Tarefa 1: Reproduza sem alterações as linhas dos registros entre a que contém "Where should I click to: Select" e a que contém "coord(390,161)", inclusive.
§ §
Mas houve um momento muito inspirado, no que diz respeito à manipulação de imagens, que me permitiu admirar uma transmissão recente do futebol brasileiro. No jogo entre Grêmio e Náutico, na rodada final da série B, o antigo recurso do split screen foi responsável por uma passagem antológica. Como o narrador do jogo do Grêmio não cansava de dizer, pensava-se que no estádio do Arruda, completamente lotado, os torcedores do Santa Cruz que assistiam a seu time vencendo a Portuguesa estariam a favor do Náutico, cuja partida acontecia no estádio dos Aflitos. Ou seja, acreditava-se numa união para que os dois times pernambucanos subissem juntos para a série A. Depois de todas as interrupções e confusões do jogo entre Náutico e Grêmio, houve aquele momento surreal da perda do segundo pênalti por parte do Náutico e, logo em seguida, o gol do Grêmio, marcado por Anderson, que praticamente encerrou o jogo e decidiu a segunda vaga. E qual não foi a surpresa (surpresa? Em futebol não pesa sempre a rivalidade? E esta não é naturalmente maior em se tratando de dois times do mesmo estado?) quando um precioso split screen dividiu a tela da TV para mostrar, em simultaneidade, o Grêmio derrotando o Náutico daquela forma inexplicável e o Arruda explodindo em festa com a torcida do Santa Cruz adorando a derrocada do rival. Um "ponto de virada" e tanto. A distância, naquele caso, foi trazida para o interior da imagem: ao mostrar duas ações que dividiam o mesmo tempo mas estavam separadas no espaço – e também nas aspirações dos seus "personagens" –, a TV superou sua inaptidão para o heterogêneo, recuperou uma imagem que "faz a diferença". Sem contar que foi um belo clímax para aquele filme burlesco e escrachado.
§ §
Tarefa 2: Traduza para o inglês esta frase do documento sobre a transmissão do futebol: "Ou seja, acreditava-se numa união para que os dois times pernambucanos subissem juntos para a série A."

Dados do exercício:
§ §
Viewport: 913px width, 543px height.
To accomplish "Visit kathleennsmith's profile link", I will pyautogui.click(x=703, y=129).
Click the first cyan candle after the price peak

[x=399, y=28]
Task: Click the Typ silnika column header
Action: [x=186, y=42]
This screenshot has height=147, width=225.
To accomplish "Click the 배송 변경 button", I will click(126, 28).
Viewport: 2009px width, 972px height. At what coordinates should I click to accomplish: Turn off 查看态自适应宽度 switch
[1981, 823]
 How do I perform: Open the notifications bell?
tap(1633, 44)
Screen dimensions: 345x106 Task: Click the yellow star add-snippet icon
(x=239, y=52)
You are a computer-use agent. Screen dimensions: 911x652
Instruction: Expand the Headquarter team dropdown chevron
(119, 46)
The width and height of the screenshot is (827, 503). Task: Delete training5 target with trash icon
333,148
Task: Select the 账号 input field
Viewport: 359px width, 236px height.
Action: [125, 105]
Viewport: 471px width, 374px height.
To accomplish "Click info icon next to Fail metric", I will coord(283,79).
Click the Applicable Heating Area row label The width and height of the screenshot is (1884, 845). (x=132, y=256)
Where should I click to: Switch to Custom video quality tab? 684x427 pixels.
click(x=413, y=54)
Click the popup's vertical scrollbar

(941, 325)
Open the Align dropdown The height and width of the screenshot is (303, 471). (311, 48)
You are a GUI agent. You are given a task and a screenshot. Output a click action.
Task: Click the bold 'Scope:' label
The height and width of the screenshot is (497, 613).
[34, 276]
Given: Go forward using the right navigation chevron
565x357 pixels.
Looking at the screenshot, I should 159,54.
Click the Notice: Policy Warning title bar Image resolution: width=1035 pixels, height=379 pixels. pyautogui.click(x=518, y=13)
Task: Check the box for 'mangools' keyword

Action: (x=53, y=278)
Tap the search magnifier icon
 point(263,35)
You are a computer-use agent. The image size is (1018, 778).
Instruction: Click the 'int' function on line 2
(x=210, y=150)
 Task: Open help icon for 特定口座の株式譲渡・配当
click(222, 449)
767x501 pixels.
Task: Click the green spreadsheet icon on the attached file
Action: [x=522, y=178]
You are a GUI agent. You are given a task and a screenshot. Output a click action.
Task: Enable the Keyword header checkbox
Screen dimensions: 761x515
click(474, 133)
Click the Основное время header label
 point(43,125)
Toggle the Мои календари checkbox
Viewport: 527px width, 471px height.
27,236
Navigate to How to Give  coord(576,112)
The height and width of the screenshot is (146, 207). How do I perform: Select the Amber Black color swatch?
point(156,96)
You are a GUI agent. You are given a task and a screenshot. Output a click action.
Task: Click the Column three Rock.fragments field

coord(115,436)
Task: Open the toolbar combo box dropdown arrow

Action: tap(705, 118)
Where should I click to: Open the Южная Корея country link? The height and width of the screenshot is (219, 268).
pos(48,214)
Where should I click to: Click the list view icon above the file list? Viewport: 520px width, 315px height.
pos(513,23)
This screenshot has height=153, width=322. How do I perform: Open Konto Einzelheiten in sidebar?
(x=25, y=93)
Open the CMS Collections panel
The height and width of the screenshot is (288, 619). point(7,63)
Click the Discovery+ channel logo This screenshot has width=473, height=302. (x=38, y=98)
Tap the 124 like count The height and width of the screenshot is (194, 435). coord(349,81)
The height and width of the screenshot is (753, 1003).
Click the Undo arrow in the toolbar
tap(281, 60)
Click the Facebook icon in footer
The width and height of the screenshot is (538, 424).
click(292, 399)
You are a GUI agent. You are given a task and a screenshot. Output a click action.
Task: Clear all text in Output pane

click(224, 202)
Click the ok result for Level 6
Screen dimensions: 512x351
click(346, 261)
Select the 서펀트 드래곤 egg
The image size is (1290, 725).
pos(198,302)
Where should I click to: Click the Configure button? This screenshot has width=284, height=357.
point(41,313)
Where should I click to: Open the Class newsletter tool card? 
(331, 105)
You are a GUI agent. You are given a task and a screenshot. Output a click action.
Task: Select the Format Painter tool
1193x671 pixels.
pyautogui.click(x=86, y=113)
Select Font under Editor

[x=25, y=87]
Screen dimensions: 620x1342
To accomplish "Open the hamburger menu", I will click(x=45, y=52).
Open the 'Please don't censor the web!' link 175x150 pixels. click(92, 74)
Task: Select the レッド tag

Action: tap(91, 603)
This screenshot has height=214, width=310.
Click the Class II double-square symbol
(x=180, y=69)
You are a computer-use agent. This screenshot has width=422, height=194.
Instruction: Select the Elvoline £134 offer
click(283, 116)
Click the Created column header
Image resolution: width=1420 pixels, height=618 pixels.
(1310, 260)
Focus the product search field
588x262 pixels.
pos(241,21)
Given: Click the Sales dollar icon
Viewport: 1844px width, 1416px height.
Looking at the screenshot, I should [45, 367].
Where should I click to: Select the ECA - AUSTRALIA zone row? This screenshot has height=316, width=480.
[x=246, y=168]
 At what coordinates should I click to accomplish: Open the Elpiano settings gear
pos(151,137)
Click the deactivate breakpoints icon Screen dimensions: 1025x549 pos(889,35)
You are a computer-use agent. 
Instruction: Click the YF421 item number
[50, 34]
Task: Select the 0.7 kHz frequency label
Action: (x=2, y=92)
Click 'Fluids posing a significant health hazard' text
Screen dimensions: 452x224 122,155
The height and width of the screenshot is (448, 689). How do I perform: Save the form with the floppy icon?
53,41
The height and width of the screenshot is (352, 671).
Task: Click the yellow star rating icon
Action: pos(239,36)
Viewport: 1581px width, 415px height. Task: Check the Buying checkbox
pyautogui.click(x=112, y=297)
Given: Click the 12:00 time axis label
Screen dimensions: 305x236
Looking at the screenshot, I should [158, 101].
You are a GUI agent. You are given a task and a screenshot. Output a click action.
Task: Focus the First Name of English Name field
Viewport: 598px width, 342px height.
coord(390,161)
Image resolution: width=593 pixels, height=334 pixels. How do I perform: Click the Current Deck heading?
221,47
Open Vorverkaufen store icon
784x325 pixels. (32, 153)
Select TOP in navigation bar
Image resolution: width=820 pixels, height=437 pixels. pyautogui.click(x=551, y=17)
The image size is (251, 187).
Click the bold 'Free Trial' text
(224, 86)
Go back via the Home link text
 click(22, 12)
§ §
Resultado 1:
Where should I click to: Select the ECA - AUSTRALIA zone row? This screenshot has height=316, width=480.
[x=246, y=168]
 At what coordinates should I click to accomplish: Open the Elpiano settings gear
pos(151,137)
Click the deactivate breakpoints icon Screen dimensions: 1025x549 pos(889,35)
You are a computer-use agent. 
Instruction: Click the YF421 item number
[50, 34]
Task: Select the 0.7 kHz frequency label
Action: (x=2, y=92)
Click 'Fluids posing a significant health hazard' text
Screen dimensions: 452x224 122,155
The height and width of the screenshot is (448, 689). How do I perform: Save the form with the floppy icon?
53,41
The height and width of the screenshot is (352, 671).
Task: Click the yellow star rating icon
Action: pos(239,36)
Viewport: 1581px width, 415px height. Task: Check the Buying checkbox
pyautogui.click(x=112, y=297)
Given: Click the 12:00 time axis label
Screen dimensions: 305x236
Looking at the screenshot, I should [158, 101].
You are a GUI agent. You are given a task and a screenshot. Output a click action.
Task: Focus the First Name of English Name field
Viewport: 598px width, 342px height.
coord(390,161)

Resultado 2: In other words, people believed in a union so that the two teams from Pernambuco would move up to Série A together.